I'm not sure if this is allowed in SPDX, though, I would need to email the text mailing list.

[rnjudge]

Hi @vargenau, looks like we can include multiple licenses with a single license ref (Reference here), so I will go ahead and make that change in Tern.

Thanks!

[vargenau]

Hi @rnjudge,

Thank you for taking my ticket into account. What you propose will improve the SPDX output in Tern.

However, I do not consider it the final solution.

Syft does it better for this package bsdutils (see airflow-syft0.62.3.spdx.txt):

PackageLicenseDeclared: BSD-2-Clause AND BSD-3-Clause AND BSD-4-Clause AND GPL-2.0-only AND GPL-2.0-or-later AND GPL-3.0-only AND GPL-3.0-or-later AND LGPL-2.0-only AND LGPL-2.0-or-later AND LGPL-2.1-only AND LGPL-2.1-or-later AND LGPL-3.0-only AND LGPL-3.0-or-later AND MIT

(but it misses public domain)

They do it by maintaining an equivalence table: https://github.com/anchore/syft/blob/main/internal/spdxlicense/license_list.go

For example, they map GPL-2 to GPL-2.0-only and GPL-2+ to GPL-2.0-or-later.
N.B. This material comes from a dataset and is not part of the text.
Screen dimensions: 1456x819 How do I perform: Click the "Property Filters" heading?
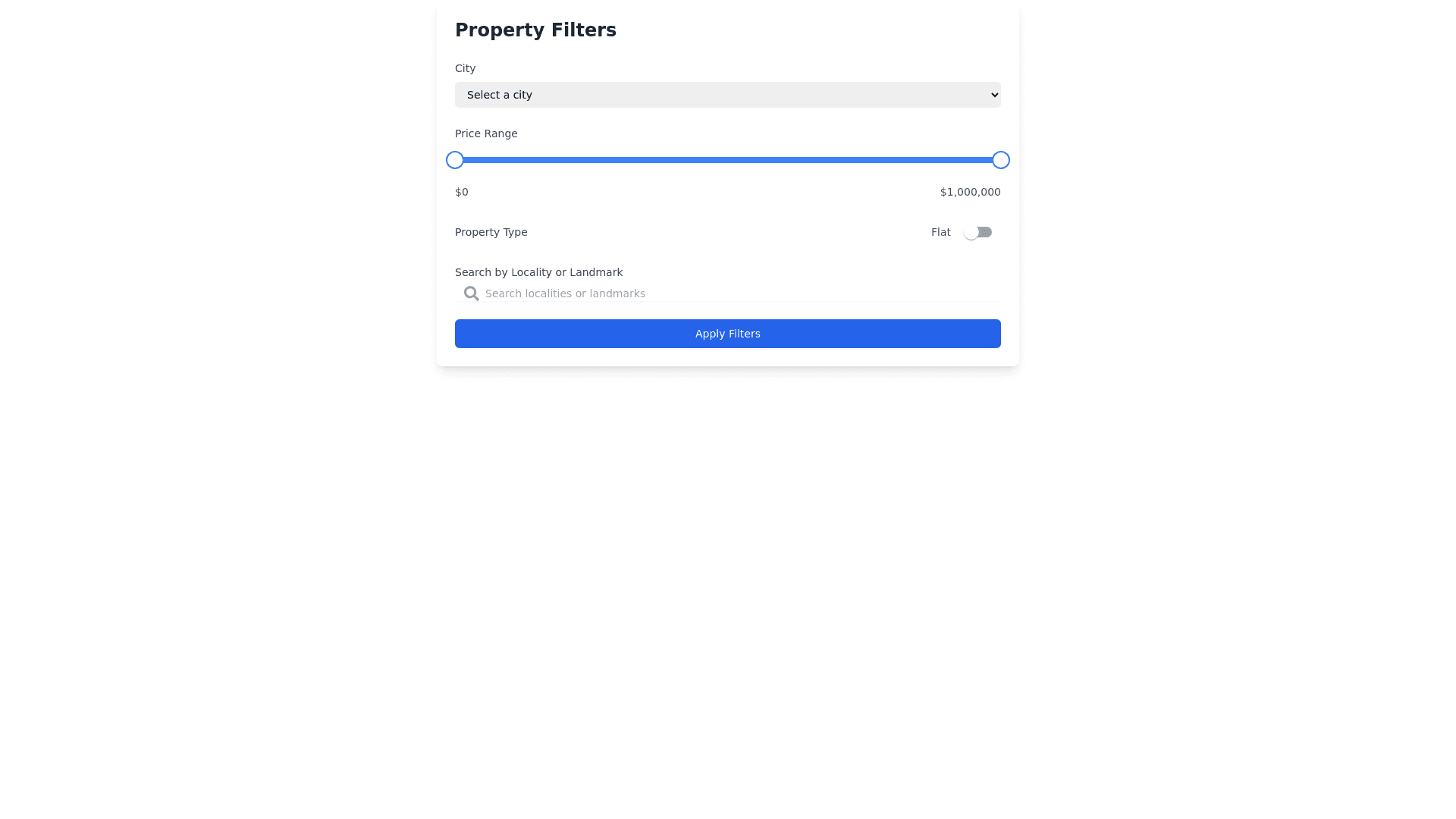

Would something like that be doable in Tern?

[rnjudge]

Hi @vargenau. I would argue that the Syft SBOM is not entirely correct and not exactly what Tern should strive to match. For starters, they report that the PackageLicenseConcluded is the same as PackageLicenseDeclared. This is not true in all cases particuarly for the handful of licenses found by scanning copyright text in Debian packages. Furthermore, we've discussed in the DocFest and with the SPDX community that PackageLicenseConcluded should typically not be filled in by tools as it is designed to indiciate that some type of analysis was performed on the PackageLicenseDeclared text resulting in a decision as to the true license of the package. Syft is not doing this and simply copying the text from PackageLicenseDeclared which is misleading.
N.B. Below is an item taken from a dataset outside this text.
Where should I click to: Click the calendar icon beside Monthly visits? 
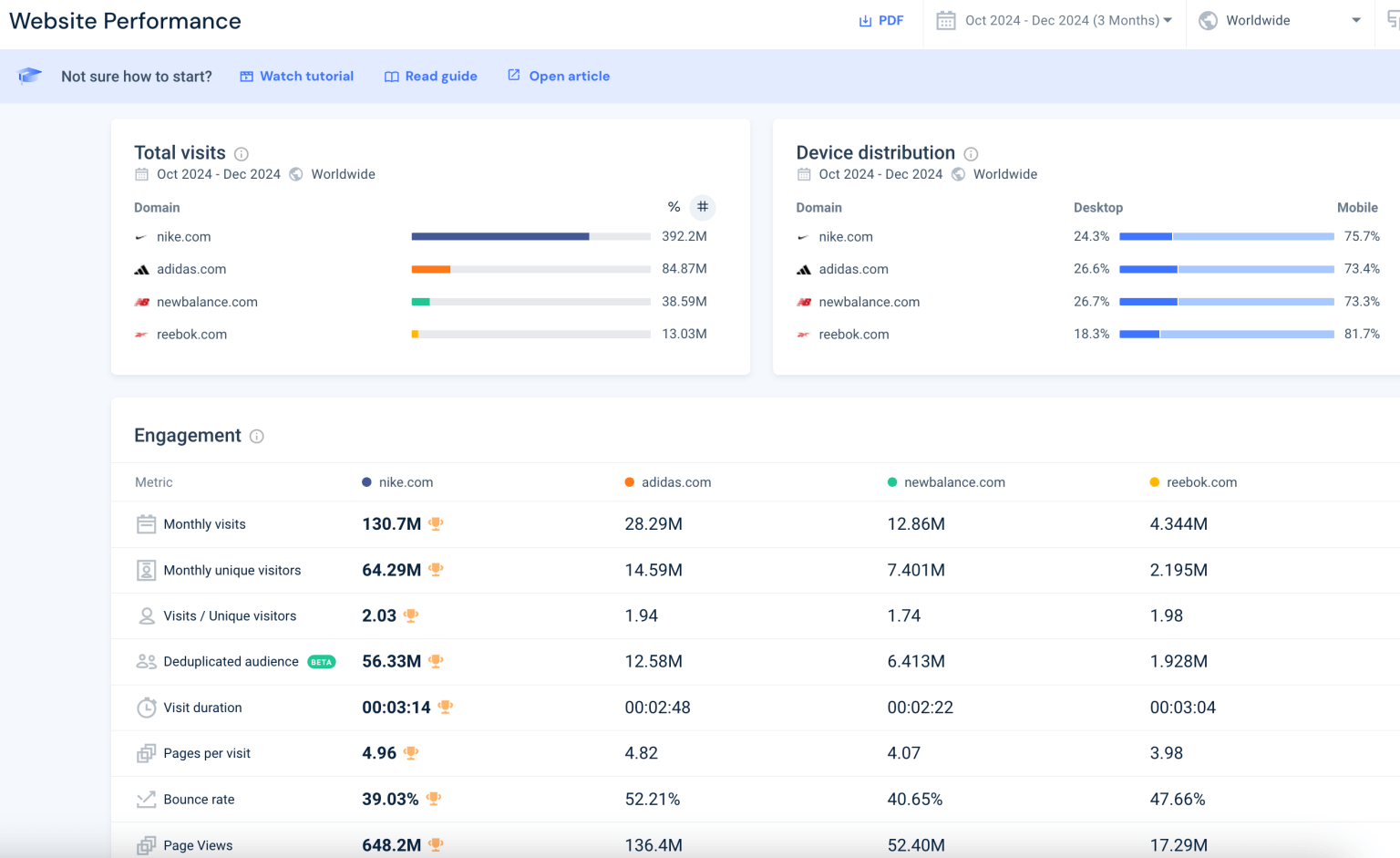point(146,524)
Second, they are using the conjunctive AND operator to join together these licesnes. Normally, this is fine because this is the meaning of what you get from a Debian copyright file but the caveat is that MIT, public-domain are NOT license keys. These are merely references in the style of a local LicenseRef and their actual meaning is entirely determined by the license or notice text that comes after them so using - including a license ref and the corresponding copyright text (which Syft omits) can be helpful.

That being said, the equivalence table that Syft uses to map license identifiers to raw license text is an interesting concept. I suspect this is similar to what the license-expression library does, though (which Tern utilizes to resolve license text to identifiers), and if we can avoid manual upkeep of a license list that would be ideal.
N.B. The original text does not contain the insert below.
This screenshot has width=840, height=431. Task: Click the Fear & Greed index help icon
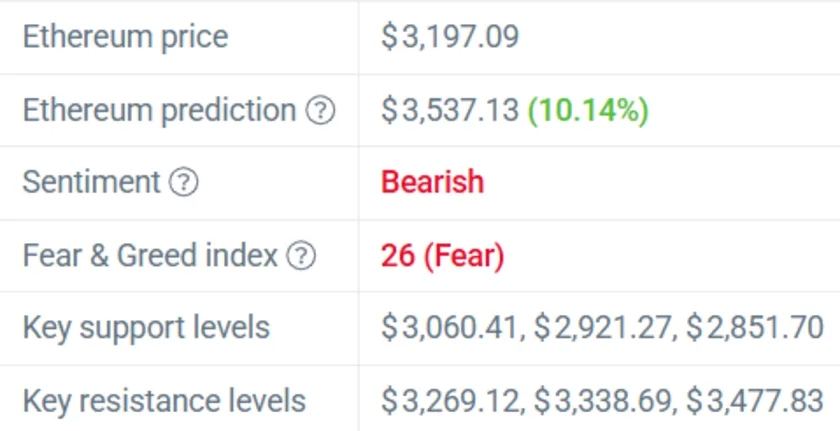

Lastly, I am in correspondance with Philippe, the maintainer of Scancode, and he says that we can utilize scancode to detect and make sense of Debian copyright files whether they are structured machine-readable files or legacy non-structured. This may take some time, so in the meantime I will make the change discussed above as a temporary workaround. Does that work for you?

[vargenau]

Hi @rnjudge

I agree on the fact that the tools should only fill PackageLicenseDeclared. That is exactly why I gave only PackageLicenseDeclared in my comment.

I have seen the email from Philippe on the SPDX mailing lists. It will be very good if he helps you to implement a better solution based on ScanCode. In the meantime you can merge your changes for your proposed solution with LicenseRef- containing the multiple licenses.